A long article if you don't like to read in full, these are some of the highlights of the article:
We let emotions play too big a role. They can be set off by situations unrelated to the event. If you’re going on a first date, for example, Professor Gino said, and get caught in traffic, you may feel angry and that can spill over into your date. You may decide it was just a bad match, rather than reflecting on the mood you were in when you arrived.
Most of us tend to be overly optimistic about the future and about own abilities and attributes. The Heaths cite studies showing that doctors who reckoned they were “completely certain” about a diagnosis were wrong 40 percent of the time.
I liked even more a 1997 survey conducted by U.S. News & World Report of 1,000 people, cited by Professor Gino, about who was most likely to get into heaven. Michael Jordan had a 65 percent chance, Mother Teresa a 79 percent chance. But 87 percent of the survey takers decided they were the ones most likely to go to heaven.

So we’re overconfident, emotional and irrational. What do we do about it?


  • Take your emotional temperature. Try to be more aware of where your emotions are coming from and how, even if seemingly irrelevant, they may be clouding your decision.
  • think about a difficult decision is to consider what you would recommend to your best friend.

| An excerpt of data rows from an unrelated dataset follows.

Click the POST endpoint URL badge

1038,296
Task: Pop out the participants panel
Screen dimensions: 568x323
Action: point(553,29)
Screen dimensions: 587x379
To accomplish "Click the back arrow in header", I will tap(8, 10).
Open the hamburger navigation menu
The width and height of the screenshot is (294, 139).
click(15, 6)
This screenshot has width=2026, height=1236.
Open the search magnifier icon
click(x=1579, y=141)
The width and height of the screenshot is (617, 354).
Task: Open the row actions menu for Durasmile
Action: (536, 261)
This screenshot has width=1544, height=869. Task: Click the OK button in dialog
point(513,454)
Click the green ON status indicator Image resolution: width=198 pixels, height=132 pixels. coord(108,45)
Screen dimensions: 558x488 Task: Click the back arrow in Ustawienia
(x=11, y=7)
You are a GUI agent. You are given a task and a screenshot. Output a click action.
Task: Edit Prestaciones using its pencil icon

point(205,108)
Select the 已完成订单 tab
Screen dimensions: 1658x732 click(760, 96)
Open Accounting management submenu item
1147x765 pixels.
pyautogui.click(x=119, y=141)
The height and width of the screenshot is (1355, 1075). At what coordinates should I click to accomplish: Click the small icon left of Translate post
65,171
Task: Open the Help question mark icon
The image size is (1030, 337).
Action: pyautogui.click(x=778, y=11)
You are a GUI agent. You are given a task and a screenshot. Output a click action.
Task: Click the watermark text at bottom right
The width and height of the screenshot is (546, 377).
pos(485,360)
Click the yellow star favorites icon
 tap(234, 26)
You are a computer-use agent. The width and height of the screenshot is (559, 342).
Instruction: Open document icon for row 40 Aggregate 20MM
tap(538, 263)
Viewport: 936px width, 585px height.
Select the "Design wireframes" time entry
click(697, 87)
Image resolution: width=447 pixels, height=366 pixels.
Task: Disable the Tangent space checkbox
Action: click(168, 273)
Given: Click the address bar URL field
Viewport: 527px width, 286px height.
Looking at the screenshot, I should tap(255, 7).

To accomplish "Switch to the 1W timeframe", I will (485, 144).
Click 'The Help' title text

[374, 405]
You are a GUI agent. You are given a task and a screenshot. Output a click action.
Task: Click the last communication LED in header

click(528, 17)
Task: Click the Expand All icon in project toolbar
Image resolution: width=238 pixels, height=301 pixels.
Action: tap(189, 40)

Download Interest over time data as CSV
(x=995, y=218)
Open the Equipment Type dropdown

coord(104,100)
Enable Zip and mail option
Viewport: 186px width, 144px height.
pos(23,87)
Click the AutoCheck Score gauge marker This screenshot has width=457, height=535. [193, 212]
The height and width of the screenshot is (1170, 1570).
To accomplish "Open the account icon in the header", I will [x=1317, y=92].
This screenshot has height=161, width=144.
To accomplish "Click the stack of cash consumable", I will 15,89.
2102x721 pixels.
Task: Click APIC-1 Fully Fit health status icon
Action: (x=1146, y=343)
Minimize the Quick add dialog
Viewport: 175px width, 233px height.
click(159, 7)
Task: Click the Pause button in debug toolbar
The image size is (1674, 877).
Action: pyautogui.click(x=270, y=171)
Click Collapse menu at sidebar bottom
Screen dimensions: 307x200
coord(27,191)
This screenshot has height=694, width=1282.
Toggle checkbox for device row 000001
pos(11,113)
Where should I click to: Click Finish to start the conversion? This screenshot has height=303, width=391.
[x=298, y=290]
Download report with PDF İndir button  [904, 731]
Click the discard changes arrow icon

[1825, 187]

  • when making decisions is that we should not fear regret too much
  • tend to overemphasize how much regret we are going to feel
So as much as possible, think about your decisions carefully, dispassionately and with as much valid information as possible. Look to sources you normally would not. Question your own beliefs and confidence. And then go for it. If you regret it, well, there’s always another decision waiting to be made.